WFNX is the station I listen to in the car.  Because it was one of the few stations in the country playing "alternative" music before Nirvana hit it big, I maintain a certain loyalty to it despite how often it falls short of being the station I really want it to be.  


(Yes, there is a station that is the station I want it to be: Little Steven's Underground Garage, but after my third Sirius receiver was stolen from the car, I realized that I am simply not the kind of guy who can have that service.)


One of my chief frustrations with WFNX is its reliance on really tired 90's music as the mainstay of its playlist.  Based on my own unscientific, unquantified observations, I would say that the top three artists played on this station are, in this order, Sublime, The Red Hot Chili Peppers, and Nirvana.

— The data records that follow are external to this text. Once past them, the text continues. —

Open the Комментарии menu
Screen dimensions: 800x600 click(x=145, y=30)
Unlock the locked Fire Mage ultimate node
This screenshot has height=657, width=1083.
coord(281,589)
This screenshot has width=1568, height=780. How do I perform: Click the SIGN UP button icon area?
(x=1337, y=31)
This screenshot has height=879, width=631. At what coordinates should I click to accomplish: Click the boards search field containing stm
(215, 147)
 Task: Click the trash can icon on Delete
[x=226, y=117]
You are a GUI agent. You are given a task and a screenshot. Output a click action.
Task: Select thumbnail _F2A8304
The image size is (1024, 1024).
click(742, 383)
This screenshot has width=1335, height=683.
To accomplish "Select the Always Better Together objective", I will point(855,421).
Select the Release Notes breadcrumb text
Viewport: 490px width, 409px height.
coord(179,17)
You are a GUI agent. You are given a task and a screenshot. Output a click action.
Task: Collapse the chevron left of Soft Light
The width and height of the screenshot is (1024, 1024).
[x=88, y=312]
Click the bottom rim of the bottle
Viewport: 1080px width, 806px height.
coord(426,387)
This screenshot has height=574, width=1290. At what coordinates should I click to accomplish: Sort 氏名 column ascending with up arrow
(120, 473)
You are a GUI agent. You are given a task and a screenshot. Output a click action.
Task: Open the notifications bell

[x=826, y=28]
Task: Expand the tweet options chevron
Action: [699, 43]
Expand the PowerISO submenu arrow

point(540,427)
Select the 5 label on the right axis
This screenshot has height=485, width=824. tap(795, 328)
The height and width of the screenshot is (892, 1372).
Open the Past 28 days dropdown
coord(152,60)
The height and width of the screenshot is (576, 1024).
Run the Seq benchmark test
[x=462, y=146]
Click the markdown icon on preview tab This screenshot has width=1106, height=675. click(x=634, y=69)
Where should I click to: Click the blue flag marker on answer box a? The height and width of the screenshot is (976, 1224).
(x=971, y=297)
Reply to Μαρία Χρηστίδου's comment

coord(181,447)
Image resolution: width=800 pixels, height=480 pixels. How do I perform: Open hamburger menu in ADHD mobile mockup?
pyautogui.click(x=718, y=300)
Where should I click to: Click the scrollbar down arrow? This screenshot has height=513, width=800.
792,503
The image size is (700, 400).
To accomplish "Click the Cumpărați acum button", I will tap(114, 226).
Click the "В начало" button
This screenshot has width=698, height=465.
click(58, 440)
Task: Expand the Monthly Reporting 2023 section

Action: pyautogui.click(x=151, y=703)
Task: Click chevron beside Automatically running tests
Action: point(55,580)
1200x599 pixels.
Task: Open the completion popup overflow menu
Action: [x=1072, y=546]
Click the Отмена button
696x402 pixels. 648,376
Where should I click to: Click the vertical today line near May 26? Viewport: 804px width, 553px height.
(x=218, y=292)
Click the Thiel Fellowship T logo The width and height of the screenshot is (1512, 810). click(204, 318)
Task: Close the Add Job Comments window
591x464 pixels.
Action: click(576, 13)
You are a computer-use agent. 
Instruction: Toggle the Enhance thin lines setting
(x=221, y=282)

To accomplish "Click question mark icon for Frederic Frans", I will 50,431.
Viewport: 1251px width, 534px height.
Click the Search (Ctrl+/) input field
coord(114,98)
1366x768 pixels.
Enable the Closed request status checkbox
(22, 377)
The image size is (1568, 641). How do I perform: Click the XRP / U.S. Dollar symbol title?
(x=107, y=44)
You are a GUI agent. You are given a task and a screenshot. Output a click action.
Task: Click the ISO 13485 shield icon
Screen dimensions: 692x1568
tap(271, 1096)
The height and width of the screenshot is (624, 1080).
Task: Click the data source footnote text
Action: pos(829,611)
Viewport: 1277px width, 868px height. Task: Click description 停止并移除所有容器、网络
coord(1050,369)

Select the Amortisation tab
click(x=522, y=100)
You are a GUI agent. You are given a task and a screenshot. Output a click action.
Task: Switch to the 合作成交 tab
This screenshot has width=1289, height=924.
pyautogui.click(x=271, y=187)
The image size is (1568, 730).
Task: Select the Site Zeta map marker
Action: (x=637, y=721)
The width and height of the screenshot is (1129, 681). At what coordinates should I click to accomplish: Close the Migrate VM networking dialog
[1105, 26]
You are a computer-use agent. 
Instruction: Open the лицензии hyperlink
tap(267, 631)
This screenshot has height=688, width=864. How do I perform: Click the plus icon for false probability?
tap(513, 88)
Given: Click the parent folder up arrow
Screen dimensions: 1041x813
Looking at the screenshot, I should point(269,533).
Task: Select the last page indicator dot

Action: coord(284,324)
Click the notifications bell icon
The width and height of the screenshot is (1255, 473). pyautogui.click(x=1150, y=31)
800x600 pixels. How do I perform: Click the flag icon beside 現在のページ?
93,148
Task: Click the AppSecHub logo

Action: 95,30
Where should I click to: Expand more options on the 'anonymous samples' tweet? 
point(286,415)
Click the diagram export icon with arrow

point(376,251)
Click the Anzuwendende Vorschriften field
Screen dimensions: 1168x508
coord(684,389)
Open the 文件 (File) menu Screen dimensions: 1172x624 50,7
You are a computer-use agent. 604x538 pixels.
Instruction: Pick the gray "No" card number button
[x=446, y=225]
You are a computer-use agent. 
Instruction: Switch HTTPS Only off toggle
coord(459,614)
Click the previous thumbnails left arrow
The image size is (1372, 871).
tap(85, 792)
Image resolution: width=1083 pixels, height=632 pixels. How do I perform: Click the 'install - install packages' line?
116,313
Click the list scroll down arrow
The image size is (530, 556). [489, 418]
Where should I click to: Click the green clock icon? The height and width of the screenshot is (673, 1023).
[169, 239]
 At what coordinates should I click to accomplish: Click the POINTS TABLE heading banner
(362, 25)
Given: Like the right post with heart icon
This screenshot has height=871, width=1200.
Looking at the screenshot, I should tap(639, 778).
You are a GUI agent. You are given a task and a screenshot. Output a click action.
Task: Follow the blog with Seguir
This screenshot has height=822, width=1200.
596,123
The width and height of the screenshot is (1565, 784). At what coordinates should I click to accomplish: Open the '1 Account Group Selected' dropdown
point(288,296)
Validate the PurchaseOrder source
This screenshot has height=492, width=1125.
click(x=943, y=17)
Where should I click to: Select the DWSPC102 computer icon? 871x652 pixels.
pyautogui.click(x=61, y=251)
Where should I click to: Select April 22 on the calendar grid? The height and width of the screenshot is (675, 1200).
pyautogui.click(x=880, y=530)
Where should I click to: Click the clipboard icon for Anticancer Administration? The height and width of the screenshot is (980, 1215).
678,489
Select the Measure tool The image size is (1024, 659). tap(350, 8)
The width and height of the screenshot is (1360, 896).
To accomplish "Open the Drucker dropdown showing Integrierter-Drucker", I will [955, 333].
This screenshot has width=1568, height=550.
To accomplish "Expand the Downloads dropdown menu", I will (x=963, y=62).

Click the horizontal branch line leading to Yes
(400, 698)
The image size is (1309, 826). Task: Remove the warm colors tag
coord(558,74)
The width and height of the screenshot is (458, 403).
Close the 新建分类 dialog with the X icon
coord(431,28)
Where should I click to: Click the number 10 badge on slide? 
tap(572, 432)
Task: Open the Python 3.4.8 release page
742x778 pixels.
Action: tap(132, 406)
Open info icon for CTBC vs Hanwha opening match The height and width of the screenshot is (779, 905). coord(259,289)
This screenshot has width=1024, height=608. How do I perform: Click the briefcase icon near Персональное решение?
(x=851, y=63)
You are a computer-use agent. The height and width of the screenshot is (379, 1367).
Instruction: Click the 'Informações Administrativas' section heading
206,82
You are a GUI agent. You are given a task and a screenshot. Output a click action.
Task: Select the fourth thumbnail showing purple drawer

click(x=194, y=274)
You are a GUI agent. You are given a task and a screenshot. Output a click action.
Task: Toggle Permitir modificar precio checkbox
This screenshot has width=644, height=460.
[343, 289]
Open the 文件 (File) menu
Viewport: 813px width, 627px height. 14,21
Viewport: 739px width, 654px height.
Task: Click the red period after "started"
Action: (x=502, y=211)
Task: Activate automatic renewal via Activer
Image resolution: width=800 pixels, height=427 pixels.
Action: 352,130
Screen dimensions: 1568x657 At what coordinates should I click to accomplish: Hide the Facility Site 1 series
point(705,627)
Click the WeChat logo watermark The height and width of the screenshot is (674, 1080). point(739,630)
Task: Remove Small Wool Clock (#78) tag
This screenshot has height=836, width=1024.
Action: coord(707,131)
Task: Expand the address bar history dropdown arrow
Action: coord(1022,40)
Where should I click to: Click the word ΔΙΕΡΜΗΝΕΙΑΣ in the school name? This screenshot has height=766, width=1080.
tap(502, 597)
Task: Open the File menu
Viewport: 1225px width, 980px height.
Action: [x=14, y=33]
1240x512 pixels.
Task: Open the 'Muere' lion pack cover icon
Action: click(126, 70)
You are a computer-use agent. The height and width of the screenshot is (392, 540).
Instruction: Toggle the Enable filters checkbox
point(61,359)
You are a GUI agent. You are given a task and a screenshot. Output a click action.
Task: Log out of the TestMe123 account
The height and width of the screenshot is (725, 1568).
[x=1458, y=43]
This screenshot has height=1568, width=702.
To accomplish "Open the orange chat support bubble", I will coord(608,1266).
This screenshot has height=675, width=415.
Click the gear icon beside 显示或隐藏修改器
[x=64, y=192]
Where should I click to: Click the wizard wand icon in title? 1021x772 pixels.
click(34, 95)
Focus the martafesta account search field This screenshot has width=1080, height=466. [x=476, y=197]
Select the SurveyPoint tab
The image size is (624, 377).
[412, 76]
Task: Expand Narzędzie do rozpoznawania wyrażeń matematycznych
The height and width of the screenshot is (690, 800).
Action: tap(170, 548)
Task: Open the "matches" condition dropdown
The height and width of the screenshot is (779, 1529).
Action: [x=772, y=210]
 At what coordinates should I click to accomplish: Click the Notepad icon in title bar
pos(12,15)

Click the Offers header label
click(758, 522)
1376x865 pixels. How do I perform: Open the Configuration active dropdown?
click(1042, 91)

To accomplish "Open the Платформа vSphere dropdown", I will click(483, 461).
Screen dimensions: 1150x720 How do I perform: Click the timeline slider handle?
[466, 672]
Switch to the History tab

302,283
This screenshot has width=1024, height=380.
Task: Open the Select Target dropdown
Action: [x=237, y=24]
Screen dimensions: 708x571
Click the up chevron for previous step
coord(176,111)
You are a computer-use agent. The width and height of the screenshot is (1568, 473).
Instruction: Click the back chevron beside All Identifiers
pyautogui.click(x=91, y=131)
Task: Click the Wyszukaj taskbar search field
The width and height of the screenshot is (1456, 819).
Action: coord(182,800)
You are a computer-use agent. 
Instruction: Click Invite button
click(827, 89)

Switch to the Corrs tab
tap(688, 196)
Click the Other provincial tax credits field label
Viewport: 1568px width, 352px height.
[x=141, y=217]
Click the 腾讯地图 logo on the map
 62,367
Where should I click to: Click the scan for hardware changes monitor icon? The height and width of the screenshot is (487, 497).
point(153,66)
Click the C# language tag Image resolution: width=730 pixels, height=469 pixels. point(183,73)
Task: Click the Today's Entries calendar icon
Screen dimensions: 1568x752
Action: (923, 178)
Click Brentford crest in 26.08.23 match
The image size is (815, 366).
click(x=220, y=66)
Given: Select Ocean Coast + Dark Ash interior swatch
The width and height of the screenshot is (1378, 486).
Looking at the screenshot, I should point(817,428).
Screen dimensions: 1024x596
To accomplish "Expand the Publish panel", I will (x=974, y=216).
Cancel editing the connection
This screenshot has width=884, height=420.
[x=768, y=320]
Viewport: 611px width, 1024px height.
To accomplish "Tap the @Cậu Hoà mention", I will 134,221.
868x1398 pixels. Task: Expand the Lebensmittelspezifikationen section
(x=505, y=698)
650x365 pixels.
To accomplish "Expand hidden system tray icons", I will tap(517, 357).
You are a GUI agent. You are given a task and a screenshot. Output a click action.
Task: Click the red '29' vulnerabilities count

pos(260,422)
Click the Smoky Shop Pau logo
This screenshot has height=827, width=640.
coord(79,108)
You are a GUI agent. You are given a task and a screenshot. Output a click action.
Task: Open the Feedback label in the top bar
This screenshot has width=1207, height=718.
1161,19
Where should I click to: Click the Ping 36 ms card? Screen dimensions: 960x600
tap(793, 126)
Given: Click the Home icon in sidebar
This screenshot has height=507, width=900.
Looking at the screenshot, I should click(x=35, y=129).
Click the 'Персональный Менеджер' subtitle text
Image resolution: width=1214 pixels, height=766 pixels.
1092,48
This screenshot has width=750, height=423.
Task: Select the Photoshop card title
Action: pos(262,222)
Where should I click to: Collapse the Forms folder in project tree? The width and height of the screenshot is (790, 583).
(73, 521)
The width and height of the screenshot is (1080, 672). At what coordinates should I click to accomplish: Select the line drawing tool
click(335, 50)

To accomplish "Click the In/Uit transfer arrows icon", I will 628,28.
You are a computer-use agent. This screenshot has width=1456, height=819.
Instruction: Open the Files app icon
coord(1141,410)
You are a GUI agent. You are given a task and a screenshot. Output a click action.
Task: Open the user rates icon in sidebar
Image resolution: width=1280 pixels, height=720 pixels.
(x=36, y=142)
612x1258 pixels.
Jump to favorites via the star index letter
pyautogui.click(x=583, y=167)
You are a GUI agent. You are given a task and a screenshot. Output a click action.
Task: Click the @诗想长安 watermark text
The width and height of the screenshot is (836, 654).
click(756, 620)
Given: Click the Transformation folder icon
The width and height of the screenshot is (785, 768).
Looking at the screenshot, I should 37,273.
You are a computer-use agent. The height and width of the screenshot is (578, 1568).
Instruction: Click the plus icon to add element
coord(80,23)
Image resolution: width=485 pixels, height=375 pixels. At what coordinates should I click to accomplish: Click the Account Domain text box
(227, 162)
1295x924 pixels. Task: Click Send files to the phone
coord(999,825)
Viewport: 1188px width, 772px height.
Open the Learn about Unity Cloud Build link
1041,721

Sublime came in at number 89 on the listener survey.  The Chili Peppers were at 35, and Nirvana were 11.  All of these bands were below other bands that are played much less frequently on this station.  So why on earth would  a radio station do this?  Why wouldn't they play more of the bands their listeners actually like?


So here, finally, is my point.  Excellence is dangerous.  It has to be.  Because any art that really touches and moves me may actually repulse you.  The best art is the stuff that moves you in the very deepest parts of yourself.  And since we all have different stuff swirling around in the deepest parts of ourselves, art that some people find deeply moving is going to be actively alienating to others.  


Hence WFNX playing Sublime on what seems like an hourly basis.  Because WFNX, as a commercial station, has a responsibility to deliver your ears to the advertisers.  (This is what all commercial radio is for--the music is just a means to this end.) So they're far more likely to play a fundamentally safe and mediocre band like Sublime than they are to play, say, The Velvet Underground, which hits the list at number 34.  I love the Velvet Underground, but I get how it's not really for everybody, even the tiny slice of everybody that listens to WFNX. Even though apparently many of us like The Velvet Underground way more than we like Sublime, there are probably those who will change the station at the first sound of Lou Reed's, uh, distinctive voice, whereas something that is neither profoundly moving nor profoundly offensive such as Sublime's "Santeria" (Well, perhaps it's profoundly offensive to those who practice Orisha worship, but I guess that's a pretty small slice of the FNX listenership.) will probably be suffered through even by the people who don't really care for it.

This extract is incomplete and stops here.